Johnson's work is held in over 35 museum collections and has been featured in solo exhibitions across the United States and Europe. Highlights include:

  • A 2024 retrospective at Musée Villa les Camélias in Cap d’Ail, France.

  • “Giant Paintings from New England, California and Newfoundland” at 425 Market Street, San Francisco (March–May 2025).

  • Group Show Glass House, New Canaan, Ct in June.

  • Numerous exhibitions at Truro Center for the Arts.

Public Exposure and Media

Johnson's work has also reached wider audiences through popular media:

  • His paintings have appeared in major feature films, including The Holiday (2006), It’s Complicated (2009), and Crazy, Stupid, Love (2011), helping to familiarize viewers with his distinct visual language.

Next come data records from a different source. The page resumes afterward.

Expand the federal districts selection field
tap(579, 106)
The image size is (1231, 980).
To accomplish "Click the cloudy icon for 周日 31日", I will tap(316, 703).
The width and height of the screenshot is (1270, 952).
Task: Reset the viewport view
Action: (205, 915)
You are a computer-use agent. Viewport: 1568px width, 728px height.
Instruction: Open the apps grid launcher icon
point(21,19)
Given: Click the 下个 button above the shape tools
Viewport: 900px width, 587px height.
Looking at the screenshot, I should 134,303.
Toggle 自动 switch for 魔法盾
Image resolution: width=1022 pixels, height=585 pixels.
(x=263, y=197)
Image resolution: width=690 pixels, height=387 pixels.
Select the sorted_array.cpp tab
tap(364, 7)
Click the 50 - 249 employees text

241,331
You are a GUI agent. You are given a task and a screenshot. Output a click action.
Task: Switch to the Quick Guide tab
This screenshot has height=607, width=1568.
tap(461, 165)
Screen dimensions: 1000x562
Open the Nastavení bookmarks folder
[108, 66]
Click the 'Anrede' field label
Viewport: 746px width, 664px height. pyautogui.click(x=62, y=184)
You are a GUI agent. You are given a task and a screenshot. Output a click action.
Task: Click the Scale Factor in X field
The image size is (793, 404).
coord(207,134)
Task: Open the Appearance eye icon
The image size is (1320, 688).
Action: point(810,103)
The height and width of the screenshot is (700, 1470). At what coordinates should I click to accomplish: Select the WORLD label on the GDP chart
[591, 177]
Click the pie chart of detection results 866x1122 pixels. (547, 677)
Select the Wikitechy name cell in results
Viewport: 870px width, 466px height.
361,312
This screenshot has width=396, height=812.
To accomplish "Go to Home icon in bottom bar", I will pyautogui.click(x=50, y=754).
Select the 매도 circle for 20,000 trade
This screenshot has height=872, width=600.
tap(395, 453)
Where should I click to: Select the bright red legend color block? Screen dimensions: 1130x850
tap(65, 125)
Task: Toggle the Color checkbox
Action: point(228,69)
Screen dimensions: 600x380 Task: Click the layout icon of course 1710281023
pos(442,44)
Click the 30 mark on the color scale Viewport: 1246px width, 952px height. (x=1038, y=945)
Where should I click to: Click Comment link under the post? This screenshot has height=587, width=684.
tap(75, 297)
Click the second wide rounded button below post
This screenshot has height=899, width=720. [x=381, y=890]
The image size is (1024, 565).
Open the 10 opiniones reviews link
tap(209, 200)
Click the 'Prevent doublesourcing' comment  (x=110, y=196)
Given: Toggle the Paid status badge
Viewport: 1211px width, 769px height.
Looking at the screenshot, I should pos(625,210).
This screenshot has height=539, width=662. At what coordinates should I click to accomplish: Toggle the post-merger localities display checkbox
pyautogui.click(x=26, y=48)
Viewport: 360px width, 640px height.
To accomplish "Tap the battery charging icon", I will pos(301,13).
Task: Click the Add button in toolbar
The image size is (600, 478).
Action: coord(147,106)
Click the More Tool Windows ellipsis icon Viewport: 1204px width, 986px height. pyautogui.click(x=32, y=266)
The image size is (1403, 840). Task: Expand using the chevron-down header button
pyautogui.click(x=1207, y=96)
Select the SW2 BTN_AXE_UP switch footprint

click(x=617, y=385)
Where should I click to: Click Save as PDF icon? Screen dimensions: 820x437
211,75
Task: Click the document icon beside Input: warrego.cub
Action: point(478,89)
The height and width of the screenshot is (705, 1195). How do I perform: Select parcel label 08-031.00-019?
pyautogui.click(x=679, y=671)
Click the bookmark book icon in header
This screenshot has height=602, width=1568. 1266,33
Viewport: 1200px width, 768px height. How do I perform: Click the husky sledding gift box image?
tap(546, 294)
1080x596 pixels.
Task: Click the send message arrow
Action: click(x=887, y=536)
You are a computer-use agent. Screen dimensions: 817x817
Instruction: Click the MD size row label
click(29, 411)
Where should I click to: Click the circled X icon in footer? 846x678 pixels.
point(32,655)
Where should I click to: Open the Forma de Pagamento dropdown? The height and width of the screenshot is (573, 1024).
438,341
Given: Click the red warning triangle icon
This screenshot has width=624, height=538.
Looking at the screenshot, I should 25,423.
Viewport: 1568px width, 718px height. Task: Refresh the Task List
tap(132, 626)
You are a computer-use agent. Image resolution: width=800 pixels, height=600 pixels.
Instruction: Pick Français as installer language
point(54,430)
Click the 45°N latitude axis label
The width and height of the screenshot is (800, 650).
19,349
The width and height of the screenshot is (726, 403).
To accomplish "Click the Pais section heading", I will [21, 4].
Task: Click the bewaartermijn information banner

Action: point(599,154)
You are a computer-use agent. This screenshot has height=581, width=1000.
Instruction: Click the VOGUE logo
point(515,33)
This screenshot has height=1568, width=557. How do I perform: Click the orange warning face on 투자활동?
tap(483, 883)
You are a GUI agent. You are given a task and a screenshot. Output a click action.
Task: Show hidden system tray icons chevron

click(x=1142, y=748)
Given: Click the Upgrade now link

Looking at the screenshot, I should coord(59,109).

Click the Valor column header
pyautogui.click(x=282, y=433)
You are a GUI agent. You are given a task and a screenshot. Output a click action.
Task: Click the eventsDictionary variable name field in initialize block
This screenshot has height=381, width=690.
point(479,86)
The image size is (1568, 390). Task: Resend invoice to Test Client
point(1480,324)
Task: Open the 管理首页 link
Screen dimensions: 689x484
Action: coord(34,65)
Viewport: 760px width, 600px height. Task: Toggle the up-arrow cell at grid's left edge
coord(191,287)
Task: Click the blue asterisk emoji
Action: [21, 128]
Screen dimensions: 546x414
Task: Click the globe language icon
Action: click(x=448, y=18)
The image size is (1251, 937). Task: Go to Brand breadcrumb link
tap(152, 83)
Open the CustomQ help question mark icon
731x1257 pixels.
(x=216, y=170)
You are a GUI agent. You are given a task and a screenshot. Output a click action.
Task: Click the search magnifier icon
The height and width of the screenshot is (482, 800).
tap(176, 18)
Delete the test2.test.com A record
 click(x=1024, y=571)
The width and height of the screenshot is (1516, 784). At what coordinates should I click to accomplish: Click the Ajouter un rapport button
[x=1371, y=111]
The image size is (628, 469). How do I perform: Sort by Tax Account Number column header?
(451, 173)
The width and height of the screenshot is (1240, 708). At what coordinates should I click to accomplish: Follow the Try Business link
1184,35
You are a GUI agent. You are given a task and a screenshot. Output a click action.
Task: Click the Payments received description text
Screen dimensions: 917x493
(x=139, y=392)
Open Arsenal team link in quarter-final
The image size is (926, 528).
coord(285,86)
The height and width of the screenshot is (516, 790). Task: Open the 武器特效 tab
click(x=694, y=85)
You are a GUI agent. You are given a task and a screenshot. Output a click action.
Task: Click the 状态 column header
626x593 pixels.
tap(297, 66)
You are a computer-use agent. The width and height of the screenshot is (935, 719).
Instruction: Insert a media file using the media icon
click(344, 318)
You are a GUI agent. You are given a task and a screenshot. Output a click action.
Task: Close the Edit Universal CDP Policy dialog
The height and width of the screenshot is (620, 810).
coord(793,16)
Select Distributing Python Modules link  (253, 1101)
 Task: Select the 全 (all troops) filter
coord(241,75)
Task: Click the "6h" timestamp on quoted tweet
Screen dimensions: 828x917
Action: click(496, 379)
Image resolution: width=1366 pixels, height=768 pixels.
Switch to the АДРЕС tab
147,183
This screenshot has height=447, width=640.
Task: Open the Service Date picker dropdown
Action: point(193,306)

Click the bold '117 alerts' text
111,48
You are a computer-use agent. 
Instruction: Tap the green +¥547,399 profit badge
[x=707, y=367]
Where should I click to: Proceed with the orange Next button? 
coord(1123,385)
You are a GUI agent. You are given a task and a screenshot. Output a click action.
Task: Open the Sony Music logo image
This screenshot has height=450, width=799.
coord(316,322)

  • He has participated in several television interviews in Italy, France, and Monaco, including a 2024 appearance on BFM Nice discussing his Cap d’Ail retrospective and an interview on Monaco Info.

  • In 2024, he appeared on the national Italian television program Generazione Bellezza during a special segment filmed at the Lewitt House in Praiano on the Amalfi Coast, highlighting his work in the broader context of artistic and cultural heritage.

Teaching

Once a year, Johnson teaches a master color class at Truro Center for the Arts.

Artistic Evolution and Independent Ventures:

After 25 years within the traditional gallery system, exhibiting in major galleries across San Francisco, New York, Santa Fe, and Los Angeles, Johnson embarked on an independent path in 2012. He initiated partnerships with prominent publications such as The New York Times Magazine, ArtForum, The Wall Street Journal Magazine, and The New Yorker.This strategic move expanded his audience, allowing his paintings to reach readers nationwide and internationally. 

Blog

Johnson writes weekly about color theory, art history and the art world on Substack.

Personal Life

Johnson lives and works in Menlo Park, California, with his wife, author Donia Bijan. His studio remains a space of continuous experimentation and refinement, as he pursues new formal challenges and explores the emotional resonance of color and place.